Entertainment
Kidnapping Dramas Are So Gripping For This Strange & Unexpected Reason
The much-hyped new BBC crime drama Hidden unpacks a dark crime at the heart of a rural Welsh community — the kidnapping and imprisoning of a young woman. Twitter was quickly ablaze with speculation and theorising on the outcome, and there have been a number of reviews praising this taut, tense drama. But what is it about kidnapping stories that fascinates us so much? In fact, why are we obsessed with kidnapping stories full stop?
Long before Hidden came along, kidnapping films and TV shows have dominated the big and small screen for years. The Emma Donoghue novel Room was so popular it was adapted into an Oscar-nominated movie, telling the story of a young mother and her son held in a backyard cell (the son is a product of rape by the kidnapper). Then there's of course Taken, The Collector, Trapped, Kiss the Girls, Ransom, and a whole load more. Producers have obviously cottoned onto the fact that the world seems to enjoy a good kidnapping story, but my question is that given their grisly and often tragic subject matter, why?
According to assistant professor of psychology at Northwest Missouri State University Chase O'Gwin, the reasons behind us watching these narratives are complicated — and not quite what you might expect. "There is a dark assumption tied in with this," O'Gwin says, "which is that it must be a kind of perverse Machiavellian glee to be had in watching the suffering of others."
However, he believes it might be quite the opposite impulse, one in which people position themselves with the victim. "When people are made to vicariously live an experience, it forces them to ask questions of themselves, 'What would I do? This couldn’t really happen to me, could it? I’m a good/smart person and bad things like this can’t happen to me, can they?'"
O'Gwin thinks there is a strange enjoyment to be found in doing this sort of soul searching — with fans of these shows exploring whether the story they're watching confirms or challenges their beliefs.
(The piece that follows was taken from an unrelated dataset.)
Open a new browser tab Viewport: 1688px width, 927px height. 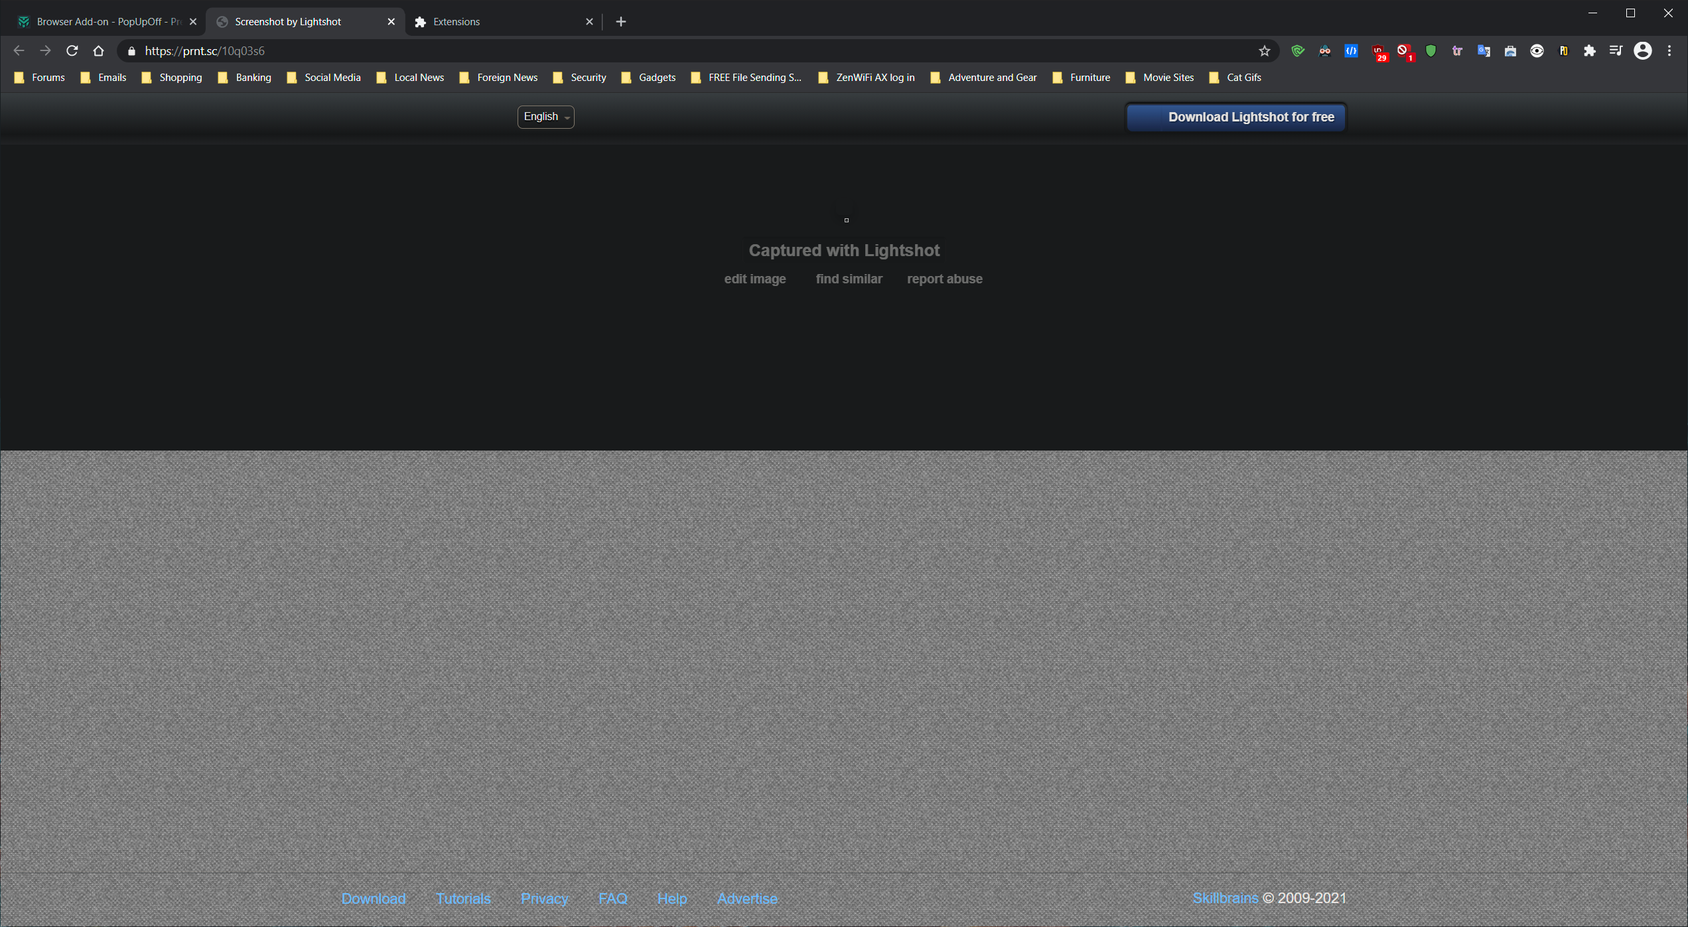click(x=620, y=22)
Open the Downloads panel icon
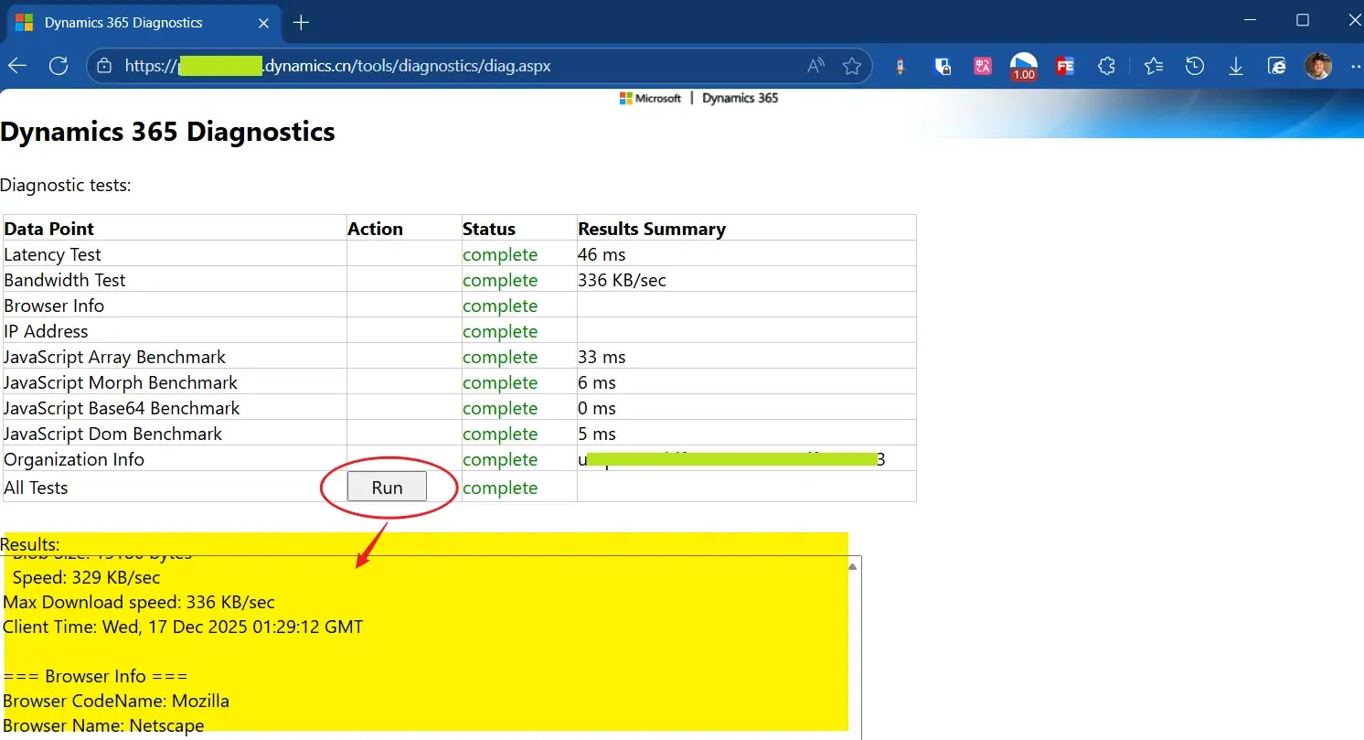Viewport: 1364px width, 740px height. (x=1236, y=66)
He also suspects that some even watch these shows as a kind of social commentary.
"With many people being unhappy in today’s political landscape," he says (referring to Brexit in the UK and Donald Trump's government in the US), "and feeling like they have been trapped in a place that is antithetical to where they would like to be, people find enjoyment in the metaphorical escape of the victims." Perhaps these escapes allow viewers the vicarious thrill or projecting how they might escape from their own situations?
The makers of Hidden have admitted that they were inspired by real life incidents in creating the programme. "As part of our research," series co-creator Mark Andrew told the BBC, "we looked at true crime abduction cases. From the Ariel Castro kidnappings to the Jaycee Dugard and Natascha Kampusch abductions. We wanted to build a grimly realistic portrait of a serial offender."
The real life incidents Andrew was referring to are the tragic high-profile cases of Californian schoolgirl Jaycee Dugard, who was kidnapped at the age of eleven in 1991, and found 18 years later, and the case of Natascha Kampusch, an Austrian girl kidnapped at the age of 10 in 1998, who escaped in 2006, eight years after being taken. O'Gwin believes there is a natural fascination with these kinds of terrible crimes, stemming from our inability to consolidate the idea of a seemingly normal human being with a person capable of such a monstrous act. "We are drawn to try and figure out how such a thing exists," he expands. "It seems like one mode of being should preclude the other."
And while it might seem like these stories form part of a cultural trend, O'Gwin thinks there is something timeless, and almost folkloric, in our interest in these cases. "I think narratives like these have been around for a long time because they speak to our own senses of own captivity," he says. "They give us hope in the darkness, whether it is hope of rescue by another or inspire courage for the princess to kick the dragon’ ass herself. These stories have been cycling around for a long time."